But often angry Queen Mab gives them cold sores,

Because their breaths with sweetmeats tainted are:

Because their breath smells sweet from candied fruit.

Sometime she gallops o'er a courtier's nose,

Sometimes she gallops on a lobbyist’s nose,

And then dreams he of smelling out a suit;

Who smells a fee by taking folk to court;

And sometime comes she with a tithe-pig's tail

And tails from pigs offered to church in payment

Tickling a parson's nose as a' lies asleep,

She tickles on the parson’s nose whilst sleeping,

Then dreams, he of another benefice:

And then he dreams of holding higher office.

Sometime she driveth o'er a soldier's neck,

Sometimes she drives upon a soldier’s neck,

And then dreams he of cutting foreign throats,

Who dreams of cutting foreign soldiers throats,

Of breaches, ambuscadoes, Spanish blades,

Of busting walls, of ambush, swords from Spain,

Of healths five-fathom deep; and then anon

And never-ending booze; and then she starts

Drums in his ear, at which he starts and wakes,

A battle-drum within his ear, which wakes him,

And being thus frighted swears a prayer or two

And being frightened, says a prayer or two

And sleeps again.

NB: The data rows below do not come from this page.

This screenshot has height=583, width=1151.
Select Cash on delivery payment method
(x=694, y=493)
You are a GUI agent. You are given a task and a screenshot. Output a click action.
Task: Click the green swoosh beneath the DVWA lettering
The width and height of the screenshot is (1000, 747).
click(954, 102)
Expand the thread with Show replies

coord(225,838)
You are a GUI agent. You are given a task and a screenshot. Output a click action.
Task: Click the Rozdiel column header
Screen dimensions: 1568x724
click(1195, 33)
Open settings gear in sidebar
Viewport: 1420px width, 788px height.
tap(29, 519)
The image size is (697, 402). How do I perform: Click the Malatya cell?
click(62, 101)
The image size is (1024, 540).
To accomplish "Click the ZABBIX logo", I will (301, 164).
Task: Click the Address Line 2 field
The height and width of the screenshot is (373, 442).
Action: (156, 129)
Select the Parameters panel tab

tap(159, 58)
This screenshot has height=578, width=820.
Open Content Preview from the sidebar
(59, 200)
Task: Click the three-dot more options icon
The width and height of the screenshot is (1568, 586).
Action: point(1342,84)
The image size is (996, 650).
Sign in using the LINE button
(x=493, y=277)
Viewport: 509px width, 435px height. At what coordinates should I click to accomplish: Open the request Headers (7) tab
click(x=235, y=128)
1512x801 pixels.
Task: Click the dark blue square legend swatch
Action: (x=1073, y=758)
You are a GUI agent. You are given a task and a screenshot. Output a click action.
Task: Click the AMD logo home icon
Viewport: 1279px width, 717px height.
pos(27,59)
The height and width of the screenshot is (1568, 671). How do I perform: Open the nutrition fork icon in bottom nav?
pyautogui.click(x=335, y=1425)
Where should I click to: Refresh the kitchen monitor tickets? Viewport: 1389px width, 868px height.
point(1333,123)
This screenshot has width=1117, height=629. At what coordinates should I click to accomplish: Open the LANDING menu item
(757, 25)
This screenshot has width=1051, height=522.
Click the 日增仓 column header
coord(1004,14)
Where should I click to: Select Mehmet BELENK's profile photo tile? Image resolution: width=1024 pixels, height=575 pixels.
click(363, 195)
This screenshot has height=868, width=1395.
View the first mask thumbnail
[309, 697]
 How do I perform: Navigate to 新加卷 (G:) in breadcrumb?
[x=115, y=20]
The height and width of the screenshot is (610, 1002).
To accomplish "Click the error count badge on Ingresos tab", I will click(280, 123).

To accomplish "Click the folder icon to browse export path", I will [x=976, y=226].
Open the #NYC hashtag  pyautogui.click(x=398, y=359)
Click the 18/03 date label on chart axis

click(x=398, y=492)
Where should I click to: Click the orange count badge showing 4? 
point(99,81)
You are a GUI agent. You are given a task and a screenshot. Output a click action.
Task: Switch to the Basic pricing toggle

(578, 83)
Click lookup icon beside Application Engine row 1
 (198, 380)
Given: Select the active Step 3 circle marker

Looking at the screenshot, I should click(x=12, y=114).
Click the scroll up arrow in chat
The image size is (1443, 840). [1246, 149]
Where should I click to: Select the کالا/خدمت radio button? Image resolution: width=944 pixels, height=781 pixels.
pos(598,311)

This is that very Mab

And then falls back to sleep. This is Queen Mab

That plats the manes of horses in the night,

That tangles manes of horses in the night,

And bakes the elflocks in foul sluttish hairs,

Then hardens all the tangles in mess,

Which once untangled, much misfortune bodes:

Which, if untied, will bring who did it bad luck.

This is the hag, when maids lie on their backs,

It’s her, when virgin’s lay upon their backs,

That presses them and learns them first to bear,

That teaches them of sex and bearing children,

Making them women of good carriage:

Preparing them as lovers and as mothers.

This is she--

This is her…

ROMEO

Peace, peace, Mercutio, peace!

Enough, Mercutio! I’ve heard enough!

Thou talk'st of nothing.

You’re talking nonsense.

MERCUTIO

True, I talk of dreams,

Yes, I talk of dreams,

Which are the children of an idle brain,

And they are born out of a lazy mind,

Begot of nothing but vain fantasy,

Devoid of value, stoking up the ego

Which is as thin of substance as the air

Which is devoid of substance, like thin air,

And more inconstant than the wind, who wooes

And fickler than the wind, who’s blowing now

Even now the frozen bosom of the north,

The freezing air upon us from the north,

And, being angered, puffs away from thence,

And, when blown out, begins to blow again

Turning his face to the dew-dropping south.

Returning with a rainstorm from the south.

BENVOLIO

This wind, you talk of, blows us from ourselves;

The wind you talk about blows us off course;

Supper is done, and we shall come too late.

They’ve finished supper and we’ll be there late.

ROMEO

I fear, too early: for my mind misgives

I fear, too early: something’s bothering me

Some consequence yet hanging in the stars

About the fate that’s written in the stars

Shall bitterly begin his fearful date

That says today an awful thing will start

With this night's revels and expire the term

Within the party, shortening the time

Of a despised life closed in my breast

My breaking heart will beat within my breast,

By some vile forfeit of untimely death.

And through misfortune, I’ll die prematurely.

But He, that hath the steerage of my course,

But God, who steers me through the path of life,

Direct my sail! On, lusty gentlemen.

Direct me! Now, full-blooded men, let’s go!

BENVOLIO

Strike, drum.

Bang the drum!

[Exeunt]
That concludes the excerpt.